Steven H. Cymbrowitz (born November 14, 1953) is a former Democratic member of the New York State Assembly representing Assembly District 45, which consists of Brighton Beach, Manhattan Beach and Midwood, among other communities located in the borough of Brooklyn. He lost to Michael Novakhov in the 2022 midterm election.

Education
Cymbrowitz received a B.A. degree from C.W. Post College in 1974. He also holds an M.A. in social work from Adelphi University and a J.D. from Brooklyn Law School.

Career
First elected to the State Assembly in 2000, Cymbrowitz ran uncontested in the 2008 general election. In the 2010 general election, he received 57 percent of the vote running against Republican challenger Joseph Hayon.

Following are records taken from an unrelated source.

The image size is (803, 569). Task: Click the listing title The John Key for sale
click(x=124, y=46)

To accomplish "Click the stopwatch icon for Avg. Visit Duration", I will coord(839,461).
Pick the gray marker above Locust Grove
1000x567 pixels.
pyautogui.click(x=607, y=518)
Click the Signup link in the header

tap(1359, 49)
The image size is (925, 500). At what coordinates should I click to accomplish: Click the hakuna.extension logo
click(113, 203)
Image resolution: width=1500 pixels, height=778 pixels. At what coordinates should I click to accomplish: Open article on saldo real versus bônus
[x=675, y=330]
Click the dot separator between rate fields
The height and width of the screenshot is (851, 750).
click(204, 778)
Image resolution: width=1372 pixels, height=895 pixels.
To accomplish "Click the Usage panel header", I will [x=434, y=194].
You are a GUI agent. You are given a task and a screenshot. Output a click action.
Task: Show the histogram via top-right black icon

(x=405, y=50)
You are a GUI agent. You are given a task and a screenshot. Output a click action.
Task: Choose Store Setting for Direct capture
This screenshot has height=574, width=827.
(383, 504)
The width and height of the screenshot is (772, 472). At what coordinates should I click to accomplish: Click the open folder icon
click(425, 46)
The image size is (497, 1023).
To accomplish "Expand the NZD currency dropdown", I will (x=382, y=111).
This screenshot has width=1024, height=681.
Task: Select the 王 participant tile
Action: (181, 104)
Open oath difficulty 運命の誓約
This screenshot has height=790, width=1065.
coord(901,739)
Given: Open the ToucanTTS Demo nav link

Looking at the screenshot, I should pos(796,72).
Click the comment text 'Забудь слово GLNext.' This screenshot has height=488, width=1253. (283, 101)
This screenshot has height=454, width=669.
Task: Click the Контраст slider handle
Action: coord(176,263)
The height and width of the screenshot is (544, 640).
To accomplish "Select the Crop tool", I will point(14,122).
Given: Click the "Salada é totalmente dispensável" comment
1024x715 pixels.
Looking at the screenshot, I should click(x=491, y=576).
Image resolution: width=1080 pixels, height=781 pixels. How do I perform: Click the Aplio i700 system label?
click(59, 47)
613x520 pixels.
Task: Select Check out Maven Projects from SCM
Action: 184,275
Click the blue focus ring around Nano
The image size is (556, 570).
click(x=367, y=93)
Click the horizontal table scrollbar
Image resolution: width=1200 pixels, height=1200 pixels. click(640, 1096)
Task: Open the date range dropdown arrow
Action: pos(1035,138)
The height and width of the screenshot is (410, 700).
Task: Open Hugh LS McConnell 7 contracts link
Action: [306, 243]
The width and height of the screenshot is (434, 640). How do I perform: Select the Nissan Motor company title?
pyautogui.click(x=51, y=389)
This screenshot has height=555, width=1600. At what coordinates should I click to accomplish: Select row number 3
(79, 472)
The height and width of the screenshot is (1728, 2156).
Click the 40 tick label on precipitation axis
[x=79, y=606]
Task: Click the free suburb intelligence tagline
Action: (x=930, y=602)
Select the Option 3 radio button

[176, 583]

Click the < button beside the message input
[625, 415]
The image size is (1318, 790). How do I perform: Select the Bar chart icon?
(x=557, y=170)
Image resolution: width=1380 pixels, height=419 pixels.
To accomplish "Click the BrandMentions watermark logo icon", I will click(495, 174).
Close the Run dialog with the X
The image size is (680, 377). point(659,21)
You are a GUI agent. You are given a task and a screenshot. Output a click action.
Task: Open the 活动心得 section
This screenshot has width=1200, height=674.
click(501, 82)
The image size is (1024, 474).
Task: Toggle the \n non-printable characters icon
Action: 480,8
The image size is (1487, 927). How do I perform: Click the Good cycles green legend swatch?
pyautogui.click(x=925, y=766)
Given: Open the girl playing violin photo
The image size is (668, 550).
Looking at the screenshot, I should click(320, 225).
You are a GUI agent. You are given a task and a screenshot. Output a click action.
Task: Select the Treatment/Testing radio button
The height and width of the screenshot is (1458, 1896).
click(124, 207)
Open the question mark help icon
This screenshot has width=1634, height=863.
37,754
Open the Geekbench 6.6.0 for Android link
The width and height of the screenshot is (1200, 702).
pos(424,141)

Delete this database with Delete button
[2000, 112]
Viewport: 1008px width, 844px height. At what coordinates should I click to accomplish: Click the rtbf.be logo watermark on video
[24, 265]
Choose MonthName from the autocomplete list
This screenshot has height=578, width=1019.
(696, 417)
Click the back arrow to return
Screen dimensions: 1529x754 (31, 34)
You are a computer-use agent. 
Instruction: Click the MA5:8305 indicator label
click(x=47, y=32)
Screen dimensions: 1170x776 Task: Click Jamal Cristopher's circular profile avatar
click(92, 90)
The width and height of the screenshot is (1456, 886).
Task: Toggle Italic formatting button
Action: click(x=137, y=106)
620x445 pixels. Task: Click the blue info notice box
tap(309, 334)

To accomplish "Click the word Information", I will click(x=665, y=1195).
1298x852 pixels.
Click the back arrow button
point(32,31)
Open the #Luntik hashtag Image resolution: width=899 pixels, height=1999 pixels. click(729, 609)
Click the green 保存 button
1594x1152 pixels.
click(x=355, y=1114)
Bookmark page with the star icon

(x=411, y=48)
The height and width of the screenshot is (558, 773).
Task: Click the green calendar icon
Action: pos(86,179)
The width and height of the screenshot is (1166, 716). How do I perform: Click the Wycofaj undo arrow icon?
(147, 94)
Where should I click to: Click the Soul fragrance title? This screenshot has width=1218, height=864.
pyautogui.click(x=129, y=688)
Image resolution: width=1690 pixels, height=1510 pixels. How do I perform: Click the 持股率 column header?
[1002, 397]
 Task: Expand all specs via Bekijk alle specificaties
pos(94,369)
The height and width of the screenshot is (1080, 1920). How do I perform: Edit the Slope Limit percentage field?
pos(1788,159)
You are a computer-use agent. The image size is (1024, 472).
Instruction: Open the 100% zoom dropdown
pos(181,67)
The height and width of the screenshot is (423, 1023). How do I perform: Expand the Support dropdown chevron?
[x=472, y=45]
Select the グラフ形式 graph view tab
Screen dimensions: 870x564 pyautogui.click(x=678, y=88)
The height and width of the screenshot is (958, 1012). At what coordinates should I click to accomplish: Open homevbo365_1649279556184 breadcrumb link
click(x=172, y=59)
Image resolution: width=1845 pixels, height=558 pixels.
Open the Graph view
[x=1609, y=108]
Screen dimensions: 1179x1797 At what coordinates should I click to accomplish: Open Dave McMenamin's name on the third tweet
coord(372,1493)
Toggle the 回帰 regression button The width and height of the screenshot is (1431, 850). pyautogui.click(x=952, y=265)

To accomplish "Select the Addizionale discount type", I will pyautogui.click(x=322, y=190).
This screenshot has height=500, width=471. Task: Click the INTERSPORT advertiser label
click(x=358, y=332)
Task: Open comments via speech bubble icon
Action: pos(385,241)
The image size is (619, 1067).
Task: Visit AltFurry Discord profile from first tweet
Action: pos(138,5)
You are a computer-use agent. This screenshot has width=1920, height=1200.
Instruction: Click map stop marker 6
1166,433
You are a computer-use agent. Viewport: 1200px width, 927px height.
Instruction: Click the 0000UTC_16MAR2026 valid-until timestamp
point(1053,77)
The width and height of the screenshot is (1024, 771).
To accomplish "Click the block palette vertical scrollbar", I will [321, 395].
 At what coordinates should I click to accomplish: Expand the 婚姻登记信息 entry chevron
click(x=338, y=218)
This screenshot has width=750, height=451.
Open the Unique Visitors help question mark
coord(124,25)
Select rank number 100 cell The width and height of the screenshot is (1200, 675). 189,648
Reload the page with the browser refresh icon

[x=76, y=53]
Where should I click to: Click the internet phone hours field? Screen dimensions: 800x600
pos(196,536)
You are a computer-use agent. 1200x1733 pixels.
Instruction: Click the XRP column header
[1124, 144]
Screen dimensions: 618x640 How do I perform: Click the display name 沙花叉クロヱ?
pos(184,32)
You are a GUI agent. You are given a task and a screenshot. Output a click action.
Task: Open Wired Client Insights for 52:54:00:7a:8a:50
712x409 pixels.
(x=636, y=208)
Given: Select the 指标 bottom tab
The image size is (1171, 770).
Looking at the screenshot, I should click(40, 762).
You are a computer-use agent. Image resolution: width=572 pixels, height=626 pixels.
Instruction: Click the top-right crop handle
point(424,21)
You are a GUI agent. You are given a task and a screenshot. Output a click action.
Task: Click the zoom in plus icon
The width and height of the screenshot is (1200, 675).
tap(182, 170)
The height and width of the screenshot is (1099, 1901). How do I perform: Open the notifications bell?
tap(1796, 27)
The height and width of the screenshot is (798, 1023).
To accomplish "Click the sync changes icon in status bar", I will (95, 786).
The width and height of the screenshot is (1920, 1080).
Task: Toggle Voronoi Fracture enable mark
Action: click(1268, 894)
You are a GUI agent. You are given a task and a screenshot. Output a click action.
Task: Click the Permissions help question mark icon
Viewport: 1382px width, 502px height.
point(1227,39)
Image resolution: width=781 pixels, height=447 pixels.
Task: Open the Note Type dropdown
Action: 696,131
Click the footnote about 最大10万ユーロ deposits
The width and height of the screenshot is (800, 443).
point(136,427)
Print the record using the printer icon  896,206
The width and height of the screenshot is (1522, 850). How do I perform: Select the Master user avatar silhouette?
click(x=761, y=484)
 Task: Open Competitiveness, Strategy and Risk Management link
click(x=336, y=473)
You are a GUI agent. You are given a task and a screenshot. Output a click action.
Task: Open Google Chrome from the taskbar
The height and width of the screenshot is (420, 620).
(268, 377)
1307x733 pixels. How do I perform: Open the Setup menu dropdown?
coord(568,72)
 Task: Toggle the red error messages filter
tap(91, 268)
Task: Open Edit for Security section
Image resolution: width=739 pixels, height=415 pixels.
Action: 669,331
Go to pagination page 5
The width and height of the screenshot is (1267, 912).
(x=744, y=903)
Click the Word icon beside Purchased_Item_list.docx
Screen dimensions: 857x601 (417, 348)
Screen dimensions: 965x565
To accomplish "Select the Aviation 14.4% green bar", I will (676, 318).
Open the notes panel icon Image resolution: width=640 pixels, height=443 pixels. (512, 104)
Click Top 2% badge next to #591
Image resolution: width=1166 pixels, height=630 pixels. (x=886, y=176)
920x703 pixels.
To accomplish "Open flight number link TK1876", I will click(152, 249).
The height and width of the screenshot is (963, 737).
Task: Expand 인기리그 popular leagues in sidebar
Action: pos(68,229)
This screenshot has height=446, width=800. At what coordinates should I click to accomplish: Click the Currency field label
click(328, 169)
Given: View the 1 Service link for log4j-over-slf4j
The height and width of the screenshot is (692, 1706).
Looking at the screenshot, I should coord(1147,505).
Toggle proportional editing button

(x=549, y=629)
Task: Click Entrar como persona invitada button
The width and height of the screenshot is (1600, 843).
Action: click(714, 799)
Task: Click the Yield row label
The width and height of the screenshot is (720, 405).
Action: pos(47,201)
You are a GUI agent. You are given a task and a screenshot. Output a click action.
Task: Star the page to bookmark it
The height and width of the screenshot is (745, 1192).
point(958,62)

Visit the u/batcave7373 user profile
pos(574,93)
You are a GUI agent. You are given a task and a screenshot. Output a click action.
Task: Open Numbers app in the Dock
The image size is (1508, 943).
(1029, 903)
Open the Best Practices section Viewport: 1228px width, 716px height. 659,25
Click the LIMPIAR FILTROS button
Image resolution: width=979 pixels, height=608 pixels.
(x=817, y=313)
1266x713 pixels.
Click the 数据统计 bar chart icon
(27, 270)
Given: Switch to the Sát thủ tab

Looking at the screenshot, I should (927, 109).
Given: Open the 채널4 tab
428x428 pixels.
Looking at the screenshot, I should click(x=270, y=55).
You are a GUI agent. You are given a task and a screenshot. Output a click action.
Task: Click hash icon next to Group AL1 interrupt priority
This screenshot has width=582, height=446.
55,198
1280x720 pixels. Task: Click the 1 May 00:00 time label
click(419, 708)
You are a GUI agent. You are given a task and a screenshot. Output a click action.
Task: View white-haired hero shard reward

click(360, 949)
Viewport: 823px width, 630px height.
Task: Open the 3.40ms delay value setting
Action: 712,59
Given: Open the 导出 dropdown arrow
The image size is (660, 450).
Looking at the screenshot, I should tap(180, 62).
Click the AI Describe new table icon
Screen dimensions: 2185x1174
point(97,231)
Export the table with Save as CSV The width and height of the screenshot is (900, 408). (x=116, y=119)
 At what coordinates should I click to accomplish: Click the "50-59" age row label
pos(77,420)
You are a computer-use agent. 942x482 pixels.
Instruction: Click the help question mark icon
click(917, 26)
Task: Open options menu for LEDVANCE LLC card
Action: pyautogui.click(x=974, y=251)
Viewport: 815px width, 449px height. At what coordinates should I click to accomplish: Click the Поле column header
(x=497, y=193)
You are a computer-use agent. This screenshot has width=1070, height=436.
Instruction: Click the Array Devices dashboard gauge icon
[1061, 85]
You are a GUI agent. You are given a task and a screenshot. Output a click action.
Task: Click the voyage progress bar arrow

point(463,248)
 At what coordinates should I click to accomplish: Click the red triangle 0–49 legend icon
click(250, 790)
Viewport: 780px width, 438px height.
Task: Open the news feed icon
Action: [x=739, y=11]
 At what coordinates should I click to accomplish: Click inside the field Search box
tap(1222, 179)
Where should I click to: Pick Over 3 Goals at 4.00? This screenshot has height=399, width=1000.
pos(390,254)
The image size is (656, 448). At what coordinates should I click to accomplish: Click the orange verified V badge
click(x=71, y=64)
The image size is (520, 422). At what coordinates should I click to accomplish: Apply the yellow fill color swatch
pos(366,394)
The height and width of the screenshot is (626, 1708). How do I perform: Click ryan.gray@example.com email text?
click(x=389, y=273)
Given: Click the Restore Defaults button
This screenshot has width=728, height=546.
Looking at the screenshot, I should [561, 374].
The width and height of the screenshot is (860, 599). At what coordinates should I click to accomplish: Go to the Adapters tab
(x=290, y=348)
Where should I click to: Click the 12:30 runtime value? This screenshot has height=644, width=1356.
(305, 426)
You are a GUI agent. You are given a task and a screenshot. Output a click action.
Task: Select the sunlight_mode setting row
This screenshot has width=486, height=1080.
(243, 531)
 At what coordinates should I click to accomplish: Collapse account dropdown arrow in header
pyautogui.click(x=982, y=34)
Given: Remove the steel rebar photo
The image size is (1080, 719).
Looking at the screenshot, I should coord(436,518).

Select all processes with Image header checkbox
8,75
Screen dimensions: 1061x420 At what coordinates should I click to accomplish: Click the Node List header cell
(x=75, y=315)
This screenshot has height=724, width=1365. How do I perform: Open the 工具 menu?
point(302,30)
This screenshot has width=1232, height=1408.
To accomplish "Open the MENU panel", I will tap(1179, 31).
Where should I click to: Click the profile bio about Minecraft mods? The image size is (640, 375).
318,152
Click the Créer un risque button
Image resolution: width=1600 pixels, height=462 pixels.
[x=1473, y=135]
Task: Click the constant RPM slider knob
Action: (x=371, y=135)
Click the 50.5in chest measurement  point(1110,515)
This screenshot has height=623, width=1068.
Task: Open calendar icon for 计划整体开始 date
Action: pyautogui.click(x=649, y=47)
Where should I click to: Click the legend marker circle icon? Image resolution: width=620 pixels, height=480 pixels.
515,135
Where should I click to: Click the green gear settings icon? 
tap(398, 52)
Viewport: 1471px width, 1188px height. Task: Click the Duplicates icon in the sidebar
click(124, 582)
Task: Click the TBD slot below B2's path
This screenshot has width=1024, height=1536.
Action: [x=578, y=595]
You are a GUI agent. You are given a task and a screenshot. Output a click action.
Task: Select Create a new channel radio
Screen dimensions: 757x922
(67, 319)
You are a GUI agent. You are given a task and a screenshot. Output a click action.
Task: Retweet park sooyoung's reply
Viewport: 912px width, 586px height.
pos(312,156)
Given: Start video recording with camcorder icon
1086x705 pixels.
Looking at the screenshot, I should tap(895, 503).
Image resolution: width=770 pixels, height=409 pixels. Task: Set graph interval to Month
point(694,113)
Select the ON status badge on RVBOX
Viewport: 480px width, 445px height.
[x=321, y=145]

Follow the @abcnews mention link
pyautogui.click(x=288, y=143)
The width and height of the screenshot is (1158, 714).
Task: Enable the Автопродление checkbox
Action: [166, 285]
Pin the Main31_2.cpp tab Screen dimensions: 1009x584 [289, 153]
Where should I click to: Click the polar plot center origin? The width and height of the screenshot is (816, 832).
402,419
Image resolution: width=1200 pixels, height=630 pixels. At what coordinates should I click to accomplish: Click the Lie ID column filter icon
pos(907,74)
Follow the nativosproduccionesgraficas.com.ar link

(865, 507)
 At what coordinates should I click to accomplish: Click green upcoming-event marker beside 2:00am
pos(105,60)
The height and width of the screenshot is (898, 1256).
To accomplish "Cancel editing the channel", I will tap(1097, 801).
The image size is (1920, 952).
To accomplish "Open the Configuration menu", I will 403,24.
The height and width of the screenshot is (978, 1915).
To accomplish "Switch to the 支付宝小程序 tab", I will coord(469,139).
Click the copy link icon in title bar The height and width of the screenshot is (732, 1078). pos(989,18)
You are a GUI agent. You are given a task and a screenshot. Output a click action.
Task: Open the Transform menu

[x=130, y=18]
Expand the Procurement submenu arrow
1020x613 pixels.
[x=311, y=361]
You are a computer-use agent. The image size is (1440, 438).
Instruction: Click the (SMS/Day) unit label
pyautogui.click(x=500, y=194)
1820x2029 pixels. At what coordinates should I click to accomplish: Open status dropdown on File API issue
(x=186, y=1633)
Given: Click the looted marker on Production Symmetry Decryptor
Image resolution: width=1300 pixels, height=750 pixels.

Cymbrowitz currently serves as Secretary to the Assembly's Majority Conference and chair of the Environmental Conservation Committee's Shoreline Protection Subcommittee. He is also a member of several other standing committees within the Assembly, including Agriculture, Codes, Health, Housing, Insurance and Steering.

Some of his previous positions within government and the non-profit sector include service as the Executive Director of the North Brooklyn Development Corporation, Director of Housing and Community Development for the Metropolitan New York Coordinating Council on Jewish Poverty as well as the Director of Intergovernmental Relations within the New York City Housing Authority (NYCHA).

Personal life
Cymbrowitz, a son of Holocaust survivors, was first married to Lena Azizo Cymbrowitz, who occupied this Assembly seat until her death from cancer in 2000, aged 43. They have two children, Jay and Jennifer.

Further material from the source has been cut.